I know nothing about the Hay Festival’s finances. But there are two problems with wanting to get paid for book talks.

One is that event costs are high. I’m currently organising the 2nd Festival of Economics with the Bristol Festival of Ideas. Participants are paid expenses and a small fee, because on principle we believe they should get paid something whenever tickets are charged for. But ticket sales alone do not cover the costs of the expenses and venue hire; we need to raise a few thousand pounds in sponsorship to break even. (Almost there, but please get in touch if you’re interested in sponsoring us!)
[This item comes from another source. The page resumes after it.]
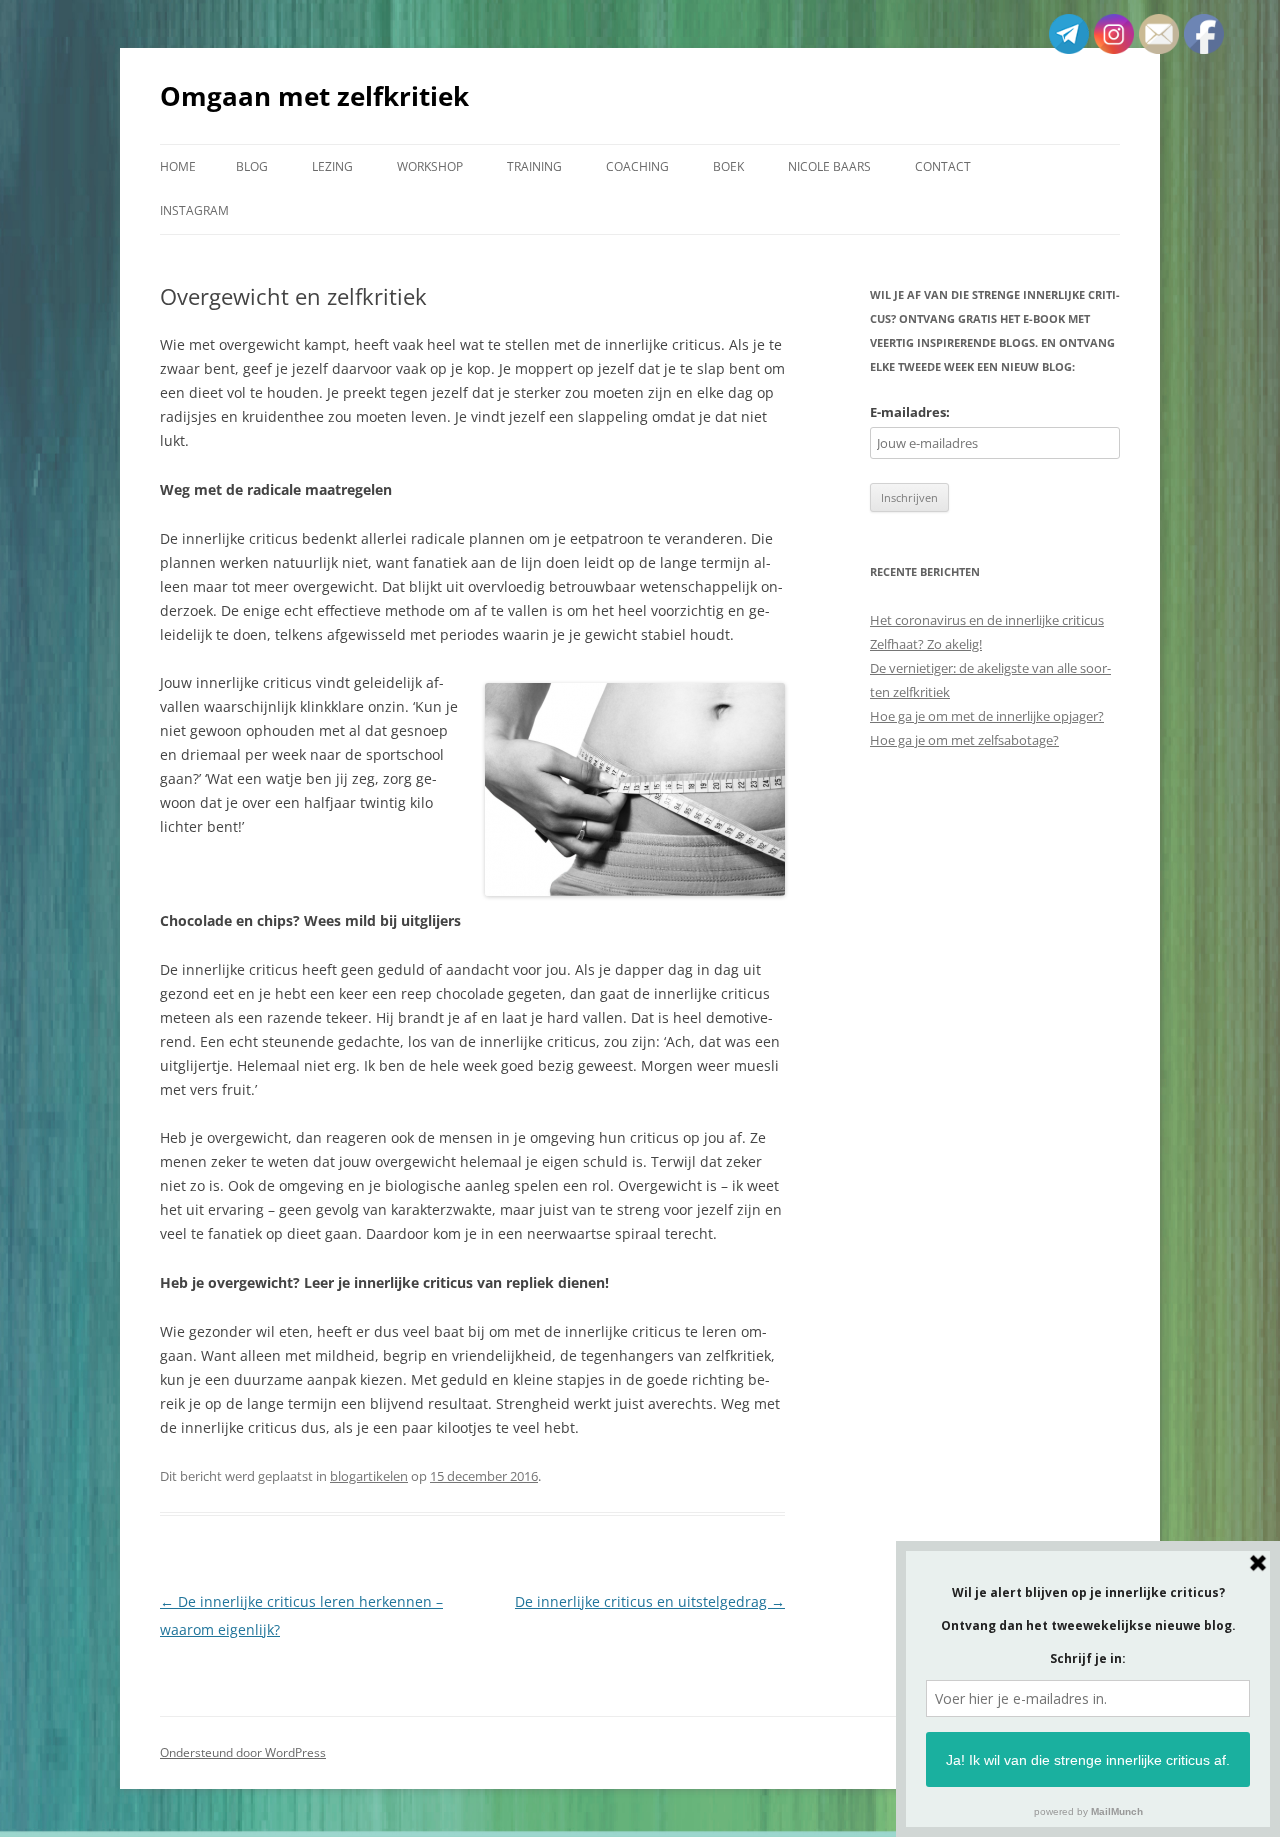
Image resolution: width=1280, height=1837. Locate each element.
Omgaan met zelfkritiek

The second is that there are lots of authors. Lots and lots of them. The well-known ones can presumably charge a high fee, like the well-known comedians, but the lesser known ones have virtually no market power. It’s supply versus demand and then some: like so many other creative sectors, superstar economics apply here. This is a common phenomenon with experience goods, whose quality is unknown before they have been consumed. This means consumers flock to the writers/performers whose reputation is already strong enough to guarantee enjoyment, rather than taking a risk on the unknown. To them that hath, shall more be given.

I do think writers should have expenses paid by event organisers, and a fee even if token when the audience is paying. There’s never any harm in asking. But most writers have to take part in the events for enjoyment, and a scintilla of extra public recognition that might help sales, and not for cash.